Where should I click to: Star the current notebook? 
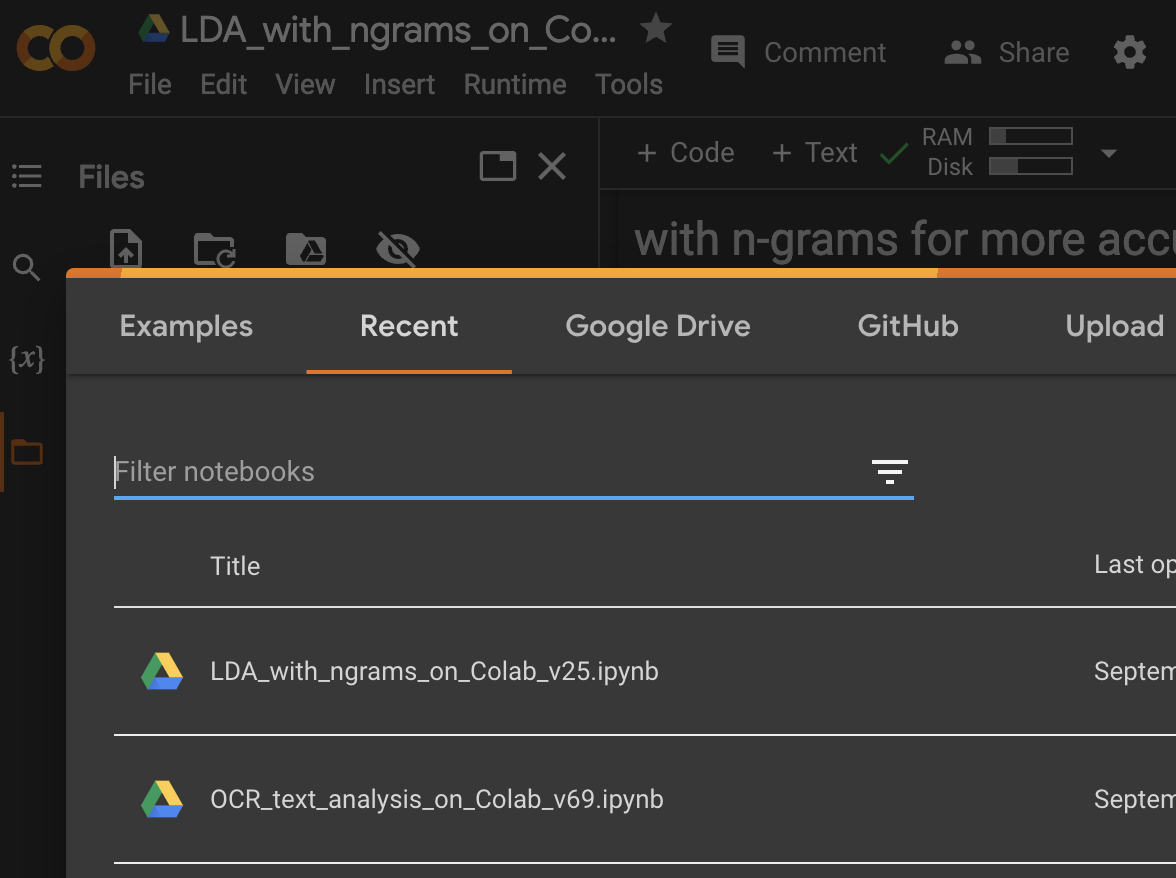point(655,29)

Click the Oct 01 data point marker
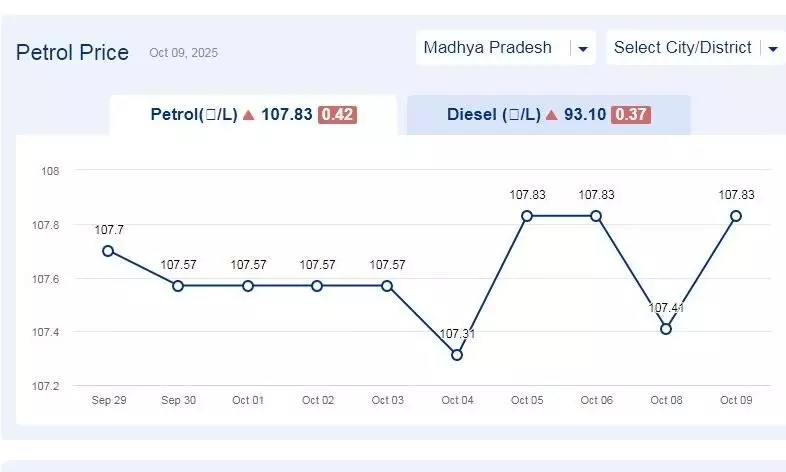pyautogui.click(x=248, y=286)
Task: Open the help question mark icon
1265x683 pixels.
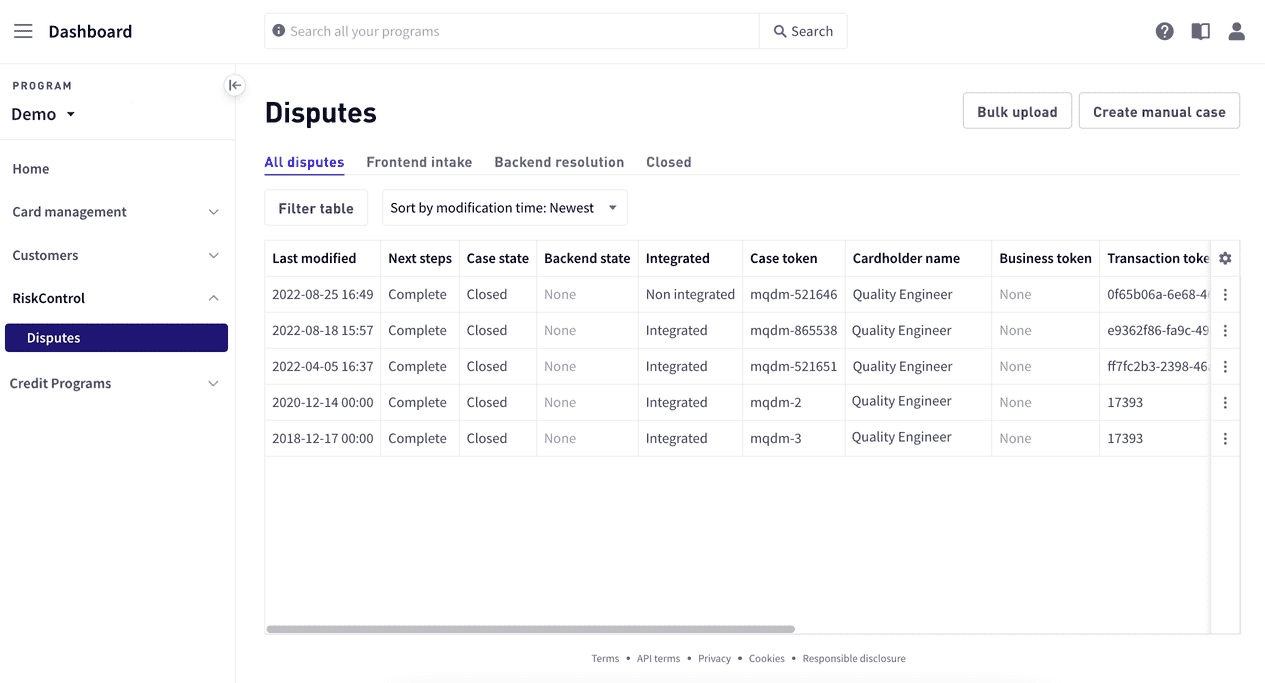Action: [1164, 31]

+--

- Requirement -
Once the images are removed, print the remaining data exactly as it appears above.

- Answer to this problem -
Where should I click to: Star the current notebook? 
point(655,29)

Click the Oct 01 data point marker
pyautogui.click(x=248, y=286)
Task: Open the help question mark icon
1265x683 pixels.
Action: [1164, 31]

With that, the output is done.